Work to complete -> What the task requires is each entry, restated exactly.

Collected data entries
──────────────────────────────
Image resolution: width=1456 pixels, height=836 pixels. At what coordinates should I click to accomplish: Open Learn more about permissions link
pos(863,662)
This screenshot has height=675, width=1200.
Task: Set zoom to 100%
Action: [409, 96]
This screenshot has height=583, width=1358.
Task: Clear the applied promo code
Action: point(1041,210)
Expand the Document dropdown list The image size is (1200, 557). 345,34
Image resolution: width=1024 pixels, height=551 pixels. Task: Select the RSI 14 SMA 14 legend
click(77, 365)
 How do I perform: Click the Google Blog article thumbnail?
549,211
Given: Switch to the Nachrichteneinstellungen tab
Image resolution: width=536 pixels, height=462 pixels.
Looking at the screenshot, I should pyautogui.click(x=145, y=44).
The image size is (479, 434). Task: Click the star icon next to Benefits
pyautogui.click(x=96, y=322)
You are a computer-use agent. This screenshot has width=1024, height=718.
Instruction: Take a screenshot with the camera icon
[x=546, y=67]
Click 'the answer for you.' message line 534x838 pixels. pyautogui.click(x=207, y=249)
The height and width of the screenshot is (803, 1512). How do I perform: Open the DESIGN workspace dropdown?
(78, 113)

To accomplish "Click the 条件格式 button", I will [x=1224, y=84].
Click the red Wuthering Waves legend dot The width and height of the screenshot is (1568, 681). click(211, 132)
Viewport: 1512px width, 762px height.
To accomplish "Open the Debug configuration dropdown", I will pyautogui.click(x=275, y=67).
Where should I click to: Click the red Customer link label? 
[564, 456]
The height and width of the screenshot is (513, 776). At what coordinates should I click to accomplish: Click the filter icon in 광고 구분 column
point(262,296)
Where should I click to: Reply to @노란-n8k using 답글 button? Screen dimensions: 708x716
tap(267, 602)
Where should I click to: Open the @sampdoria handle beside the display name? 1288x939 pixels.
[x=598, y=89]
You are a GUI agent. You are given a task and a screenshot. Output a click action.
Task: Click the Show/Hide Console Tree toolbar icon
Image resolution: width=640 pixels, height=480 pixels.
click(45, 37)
──────────────────────────────
Result below ->
Image resolution: width=1456 pixels, height=836 pixels. At what coordinates should I click to accomplish: Open Learn more about permissions link
pos(863,662)
This screenshot has height=675, width=1200.
Task: Set zoom to 100%
Action: [409, 96]
This screenshot has height=583, width=1358.
Task: Clear the applied promo code
Action: point(1041,210)
Expand the Document dropdown list The image size is (1200, 557). 345,34
Image resolution: width=1024 pixels, height=551 pixels. Task: Select the RSI 14 SMA 14 legend
click(77, 365)
 How do I perform: Click the Google Blog article thumbnail?
549,211
Given: Switch to the Nachrichteneinstellungen tab
Image resolution: width=536 pixels, height=462 pixels.
Looking at the screenshot, I should pyautogui.click(x=145, y=44).
The image size is (479, 434). Task: Click the star icon next to Benefits
pyautogui.click(x=96, y=322)
You are a computer-use agent. This screenshot has width=1024, height=718.
Instruction: Take a screenshot with the camera icon
[x=546, y=67]
Click 'the answer for you.' message line 534x838 pixels. pyautogui.click(x=207, y=249)
The height and width of the screenshot is (803, 1512). How do I perform: Open the DESIGN workspace dropdown?
(78, 113)

To accomplish "Click the 条件格式 button", I will [x=1224, y=84].
Click the red Wuthering Waves legend dot The width and height of the screenshot is (1568, 681). click(211, 132)
Viewport: 1512px width, 762px height.
To accomplish "Open the Debug configuration dropdown", I will pyautogui.click(x=275, y=67).
Where should I click to: Click the red Customer link label? 
[564, 456]
The height and width of the screenshot is (513, 776). At what coordinates should I click to accomplish: Click the filter icon in 광고 구분 column
point(262,296)
Where should I click to: Reply to @노란-n8k using 답글 button? Screen dimensions: 708x716
tap(267, 602)
Where should I click to: Open the @sampdoria handle beside the display name? 1288x939 pixels.
[x=598, y=89]
You are a GUI agent. You are given a task and a screenshot. Output a click action.
Task: Click the Show/Hide Console Tree toolbar icon
Image resolution: width=640 pixels, height=480 pixels.
click(45, 37)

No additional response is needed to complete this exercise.